→ **Short task 1**:
Decide whether each of the following statements agrees with the BMW i3 passage below, answering yes or no and quoting the exact words of the passage that settle it: (a) Charging the car at a garage outlet takes eight hours. (b) Rapid charge points bring the batteries from nil to a full charge in half an hour. (c) The car driven at the Tannistest in Denmark was far from production specification.
→ **Short task 2**:
Reproduce word for word the part of the BMW i3 passage below starting at "Anyway – we" and ending at "near production specification.".

-------- Document excerpt

Charging takes a long time: you need to have your car hooked up to your garage outlet for eight hours. This is fine if you live on a regular schedule but anyone with a less organised lifestyle, wishing to charge it wherever and whenever, will run into difficulties. If you are one of these decidedly un-German people but still live in a civilised country within the EU you will find rapid charge points with 50 kW outlets that take your i3's batteries from nil to 80% in half an hour – plenty enough for most typical routes.

Anyway – we have discussed the interior, the exterior and the technicalities before, now it's time for me to tell you what it is like to drive this thing. Sure, there have been journalist rides in BMW i3s, such as the indoor shuttle vehicles at this year's IAA, but until very recently there have been no actual, proper drive reports on the car. The reason is, there was a strict embargo on publishing first hand impressions. Whether BMW were trying to cover up some deaths related to unexpected electrical fires or attempting to establish a lap record on the Nordschleife we may never know. What we do know is that the car we drove at the Tannistest in Denmark was darn near production specification.

----------------
-------- Dataset rows

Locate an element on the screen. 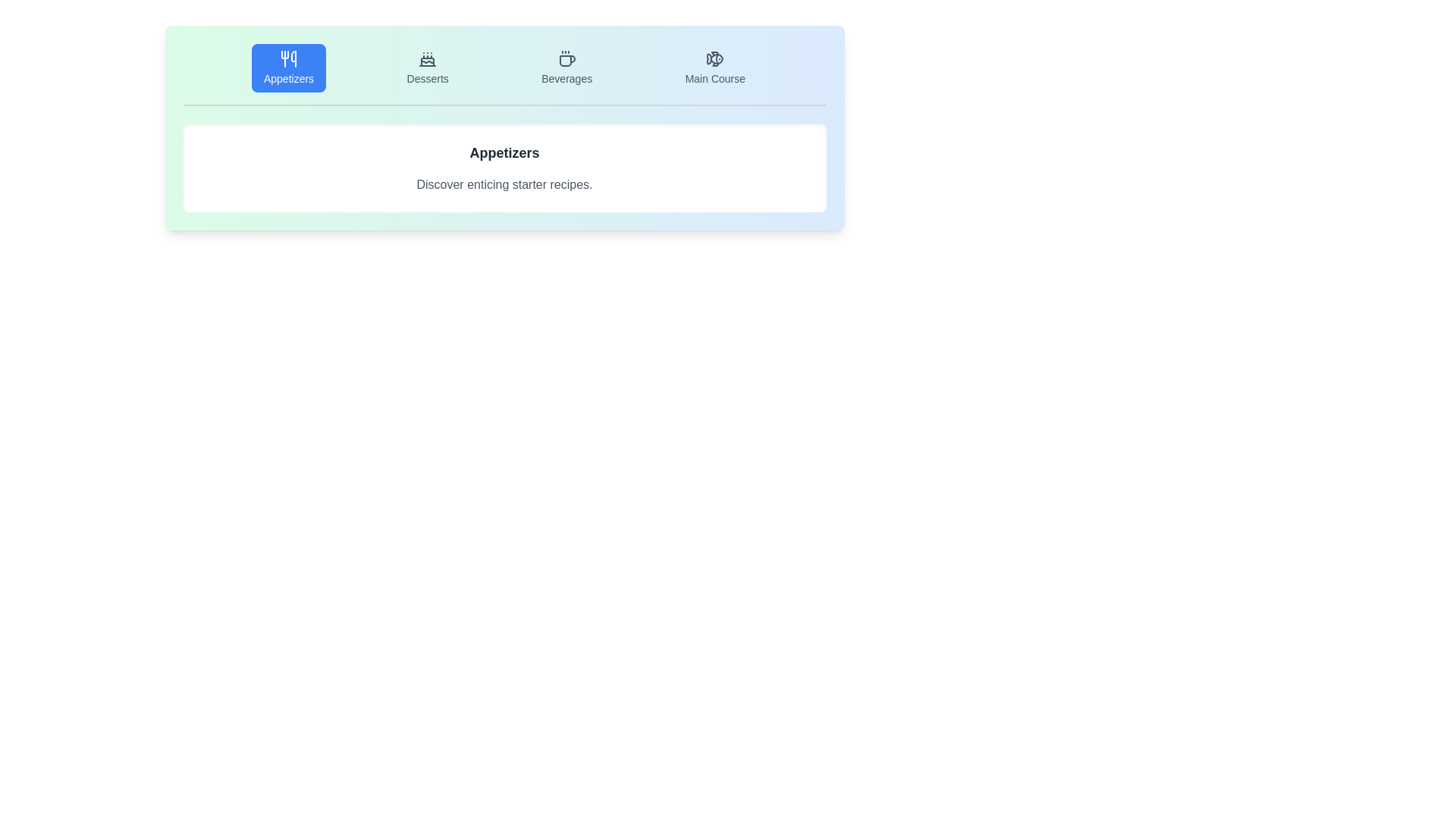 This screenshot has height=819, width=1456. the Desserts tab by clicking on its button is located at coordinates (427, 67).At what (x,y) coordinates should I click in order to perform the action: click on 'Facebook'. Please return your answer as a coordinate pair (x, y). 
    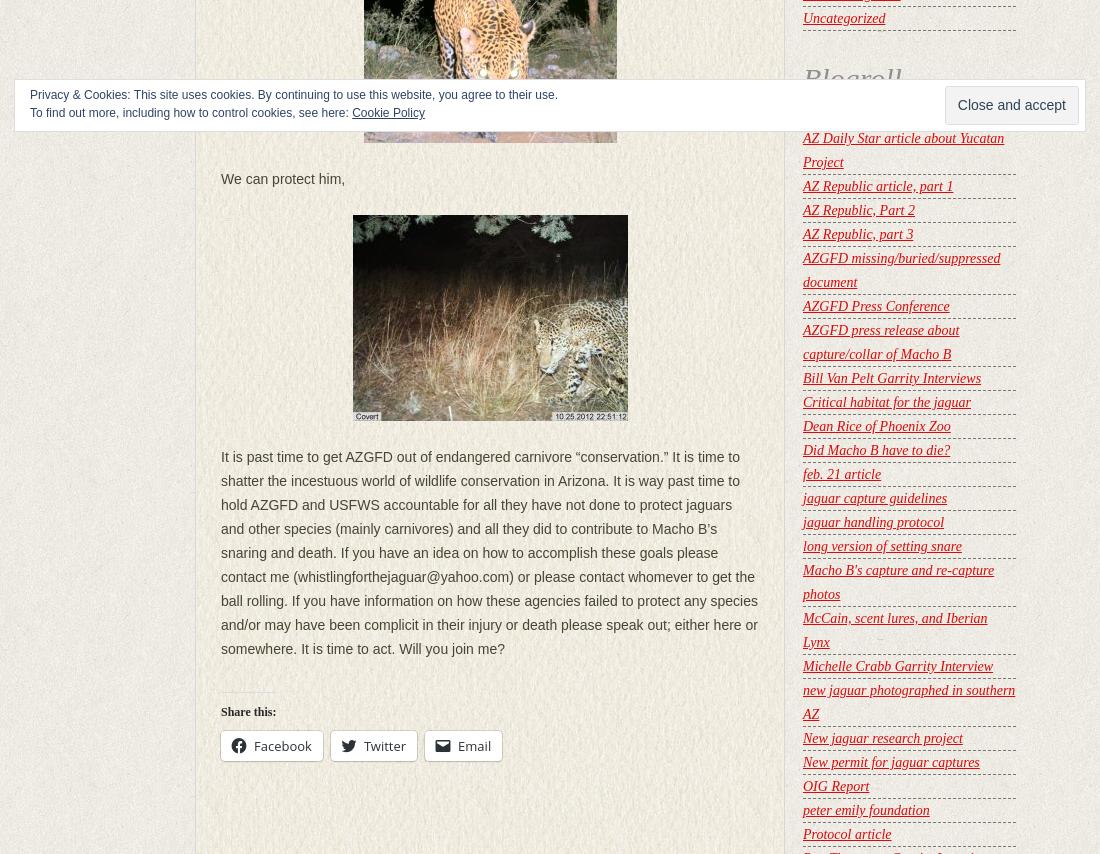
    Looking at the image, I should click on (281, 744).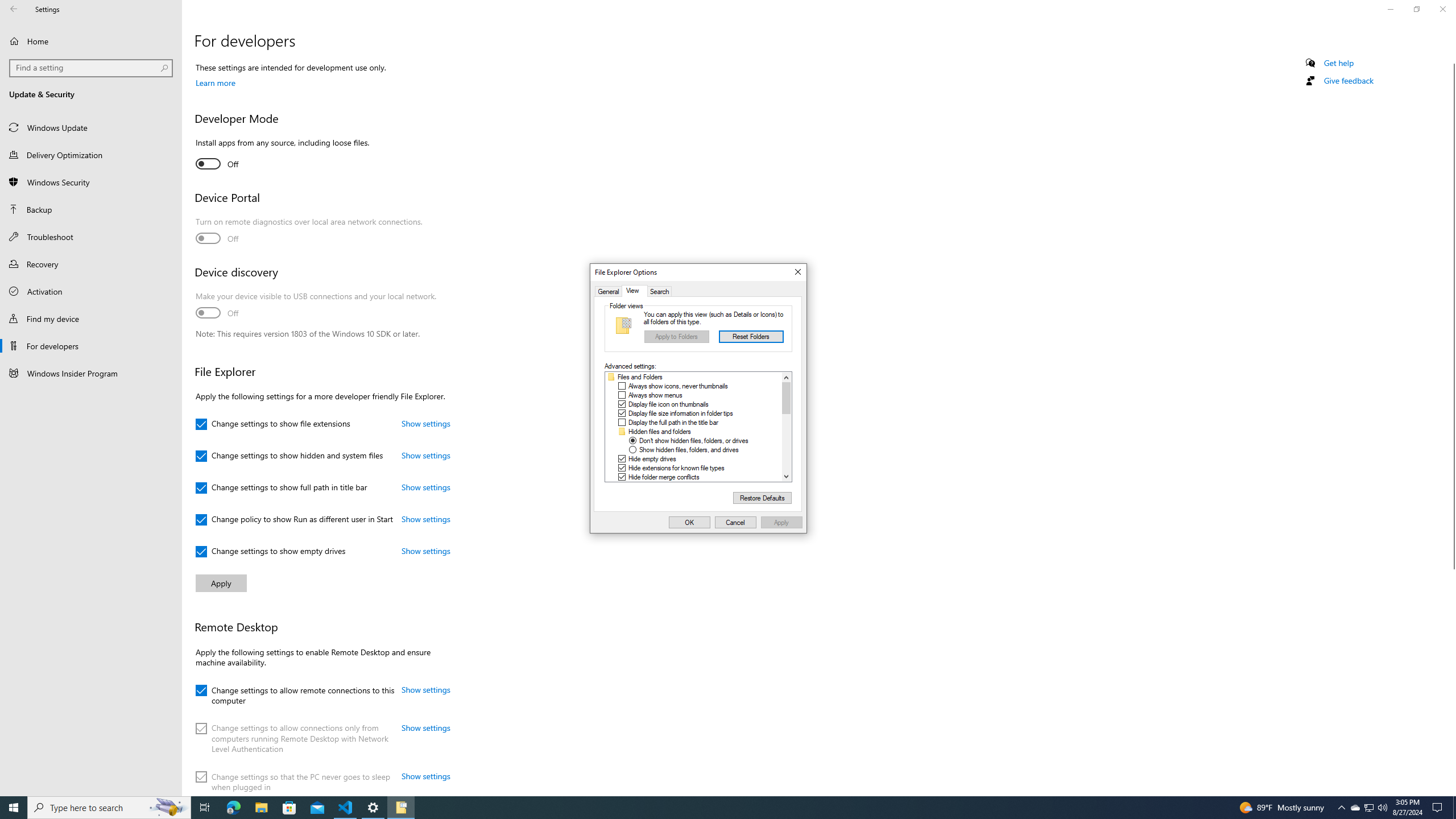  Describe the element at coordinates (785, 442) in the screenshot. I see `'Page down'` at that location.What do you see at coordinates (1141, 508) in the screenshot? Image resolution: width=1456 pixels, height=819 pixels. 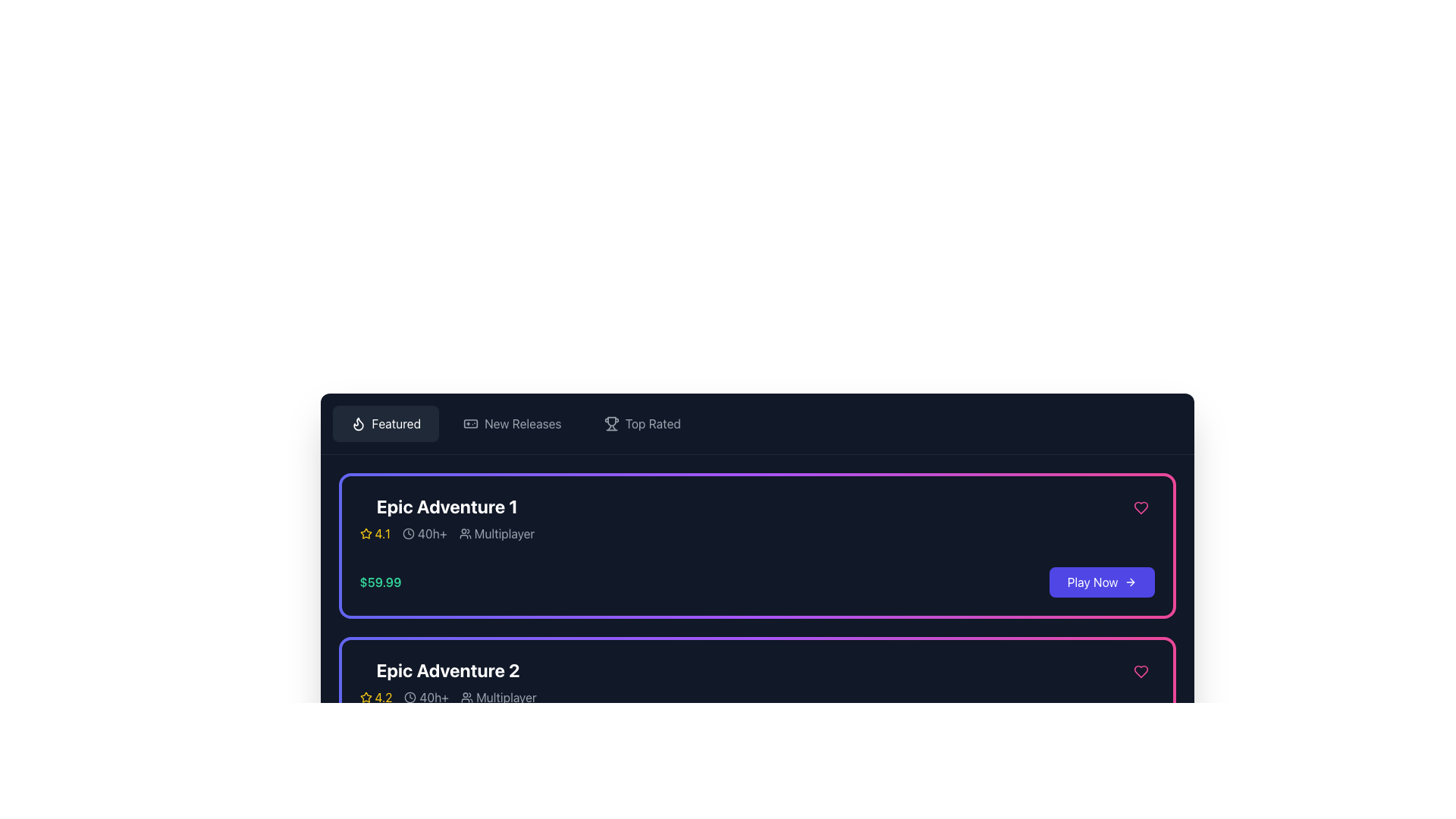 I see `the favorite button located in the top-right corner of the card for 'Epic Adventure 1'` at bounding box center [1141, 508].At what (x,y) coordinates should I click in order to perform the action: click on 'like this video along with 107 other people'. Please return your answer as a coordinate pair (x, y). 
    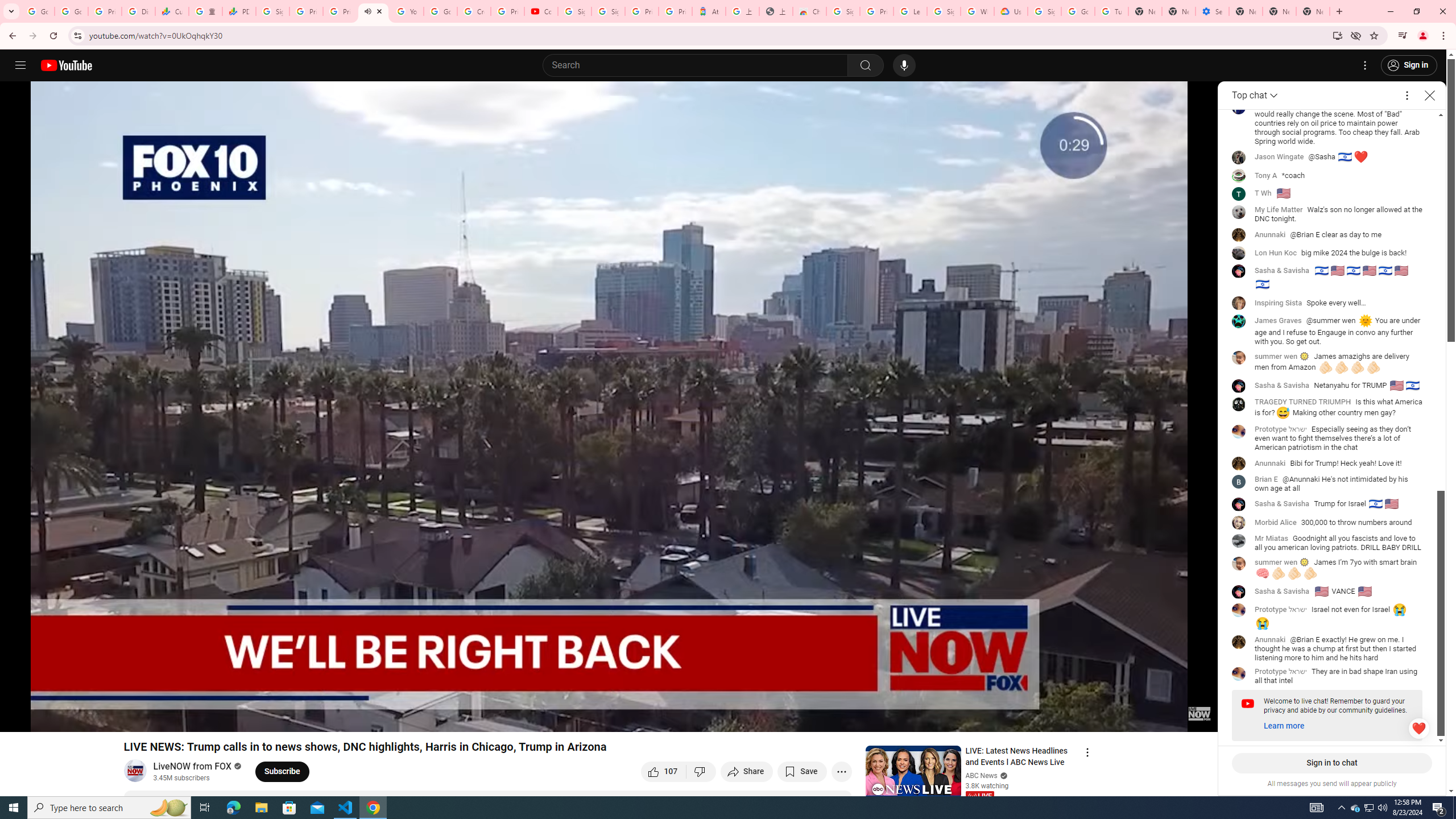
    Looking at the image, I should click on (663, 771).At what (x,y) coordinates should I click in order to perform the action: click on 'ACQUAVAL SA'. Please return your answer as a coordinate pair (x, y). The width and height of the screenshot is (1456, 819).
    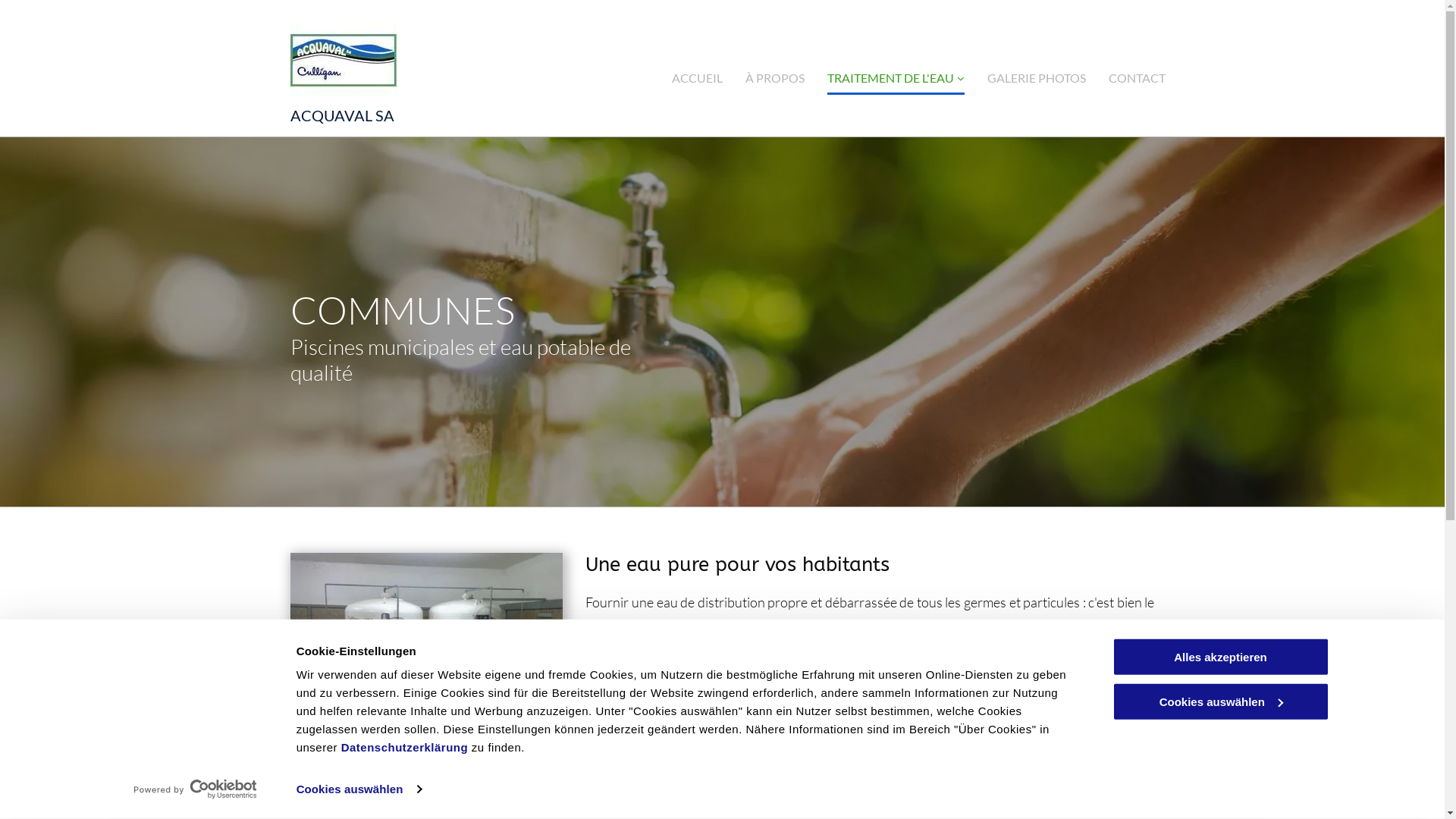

----------------

→ **Task solution 1**:
(a) Yes: "you need to have your car hooked up to your garage outlet for eight hours"
(b) No: "take your i3's batteries from nil to 80% in half an hour"
(c) No: "was darn near production specification"

→ **Task solution 2**:
Anyway – we have discussed the interior, the exterior and the technicalities before, now it's time for me to tell you what it is like to drive this thing. Sure, there have been journalist rides in BMW i3s, such as the indoor shuttle vehicles at this year's IAA, but until very recently there have been no actual, proper drive reports on the car. The reason is, there was a strict embargo on publishing first hand impressions. Whether BMW were trying to cover up some deaths related to unexpected electrical fires or attempting to establish a lap record on the Nordschleife we may never know. What we do know is that the car we drove at the Tannistest in Denmark was darn near production specification.